Better documentation coming later, but for now, here's a summary of the most useful method calls. Use help(cloudvolume.CloudVolume.$method) for more info.

* create_new_info (class method) - Helper function for creating info files for creating new data layers.
* refresh_info - Repull the info file.
* refresh_provenance - Repull the provenance file.
* slices_from_global_coords - Find the CloudVolume slice from MIP 0 coordinates if you're on a different MIP. Often used in combination with neuroglancer.
* reset_scales - Delete mips other than 0 in the info file. Does not autocommit.
* add_scale - Generate a new mip level in the info property. Does not autocommit.
* commit_info - Push the current info property into the cloud as a JSON file.
* commit_provenance - Push the current provenance property into the cloud as a JSON file.
* get_mesh - Download an object and save it in `.obj` format. You can combine equivialences into a single object too.
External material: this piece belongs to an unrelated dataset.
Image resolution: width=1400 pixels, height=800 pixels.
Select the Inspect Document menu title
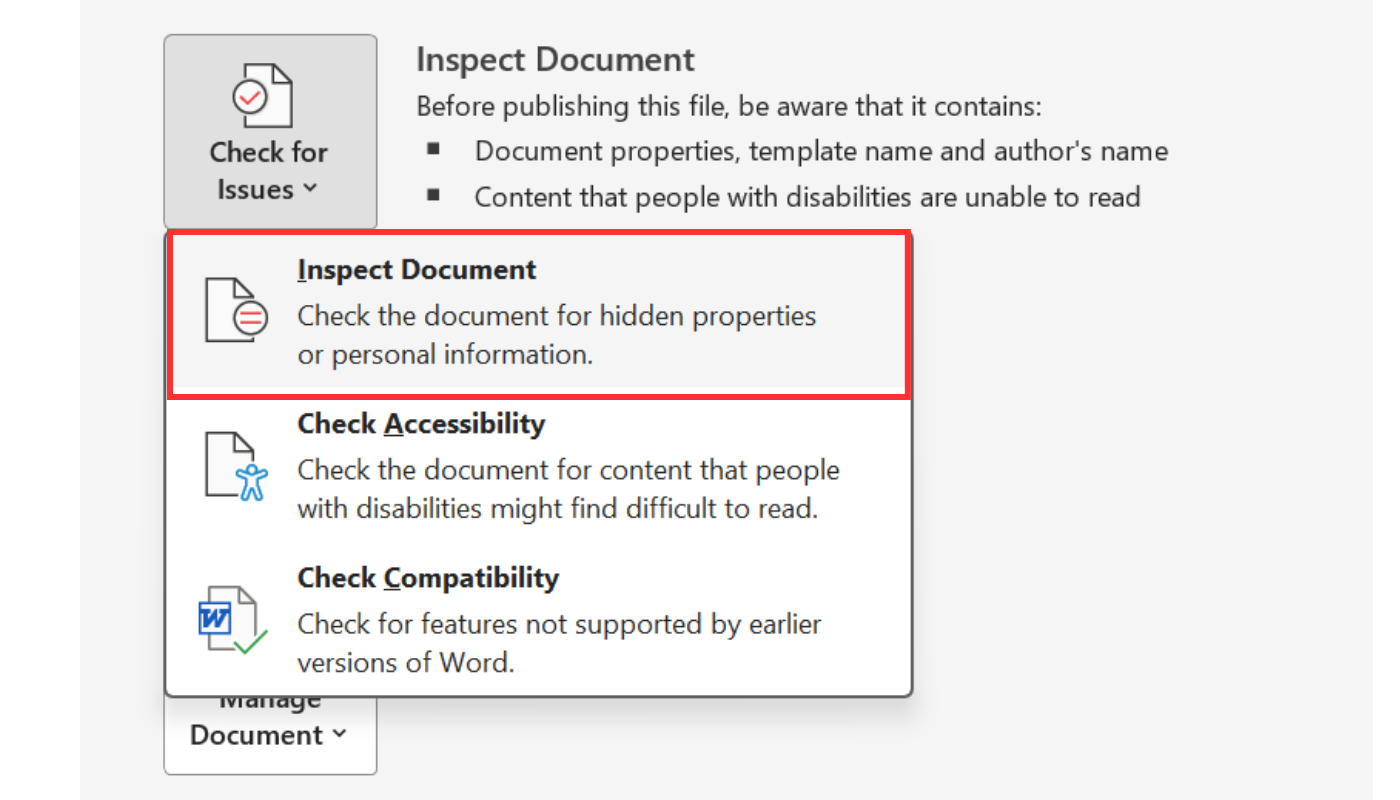point(417,270)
### CloudVolume Properties

Accessed as `vol.$PROPERTY` like `vol.mip`. Parens next to each property mean (data type:default, writability). (r) means read only, (w) means write only, (rw) means read/write.

* mip (uint:0, rw) - Read from and write to this mip level (0 is highest res). Each additional increment in the number is typically a 2x reduction in resolution.
* bounded (bool:True, rw) - If a region outside of volume bounds is accessed throw an error if True or Fill the region with black (useful for e.g. marching cubes's 1px boundary) if False.
* fill_missing (bool:False, rw) - If a file inside volume bounds is unable to be fetched use a block of zeros if True, else throw an error
* info (dict, rw) - Python dict representation of Neuroglancer info JSON file. You must call `vol.commit_info()` to save your changes to storage.
* provenance (dict-like, rw) - Data layer provenance file representation. You must call `vol.commit_provenance()` to save your changes to storage.
* available_mips (list of ints, r) - Query which mip levels are defined for reading and writing.
* dataset_name (str, rw) - Which dataset (e.g. test_v0, snemi3d_v0) on S3, GS, or FS you're reading and writing to. Known as an "experiment" in BOSS terminology. Writing to this property triggers an info refresh.
* layer (str, rw) - Which data layer (e.g. image, segmentation) on S3, GS, or FS you're reading and writing to. Known as a "channel" in BOSS terminology. Writing to this property triggers an info refresh.
* base_cloudpath (str, r) - The cloud path to the dataset e.g. s3://bucket/dataset/
* layer_cloudpath (str, r) - The cloud path to the data layer e.g. gs://bucket/dataset/image
* info_cloudpath (str, r) - Generate the cloud path to this data layer's info file.
* scales (dict, r) - Shortcut to the 'scales' property of the info object
* scale (dict, r)† - Shortcut to the working scale of the current mip level
* shape (Vec4, r)† - Like numpy.ndarray.shape for the entire data layer. 
* volume_size (Vec3, r)† - Like shape, but omits channel (x,y,z only). 
* num_channels (int, r) - The number of channels, the last element of shape. 
* layer_type (str, r) - The neuroglancer info type, 'image' or 'segmentation'.
* dtype (str, r) - The info data_type of the volume, e.g. uint8, uint32, etc. Similar to numpy.ndarray.dtype.
* encoding (str, r) - The neuroglancer info encoding. e.g. 'raw', 'jpeg', 'npz'
* resolution (Vec3, r)† - The 3D physical resolution of a voxel in nanometers at the working mip level.
* downsample_ratio (Vec3, r) - Ratio of the current resolution to the highest resolution mip available.
* underlying (Vec3, r)† - Size of the underlying chunks that constitute the volume in storage. e.g. Vec(64, 64, 64)
* key (str, r)† - The 'directory' we're accessing the current working mip level from within the data layer. e.g. '6_6_30'
* bounds (Bbox, r)† - A Bbox object that represents the bounds of the entire volume.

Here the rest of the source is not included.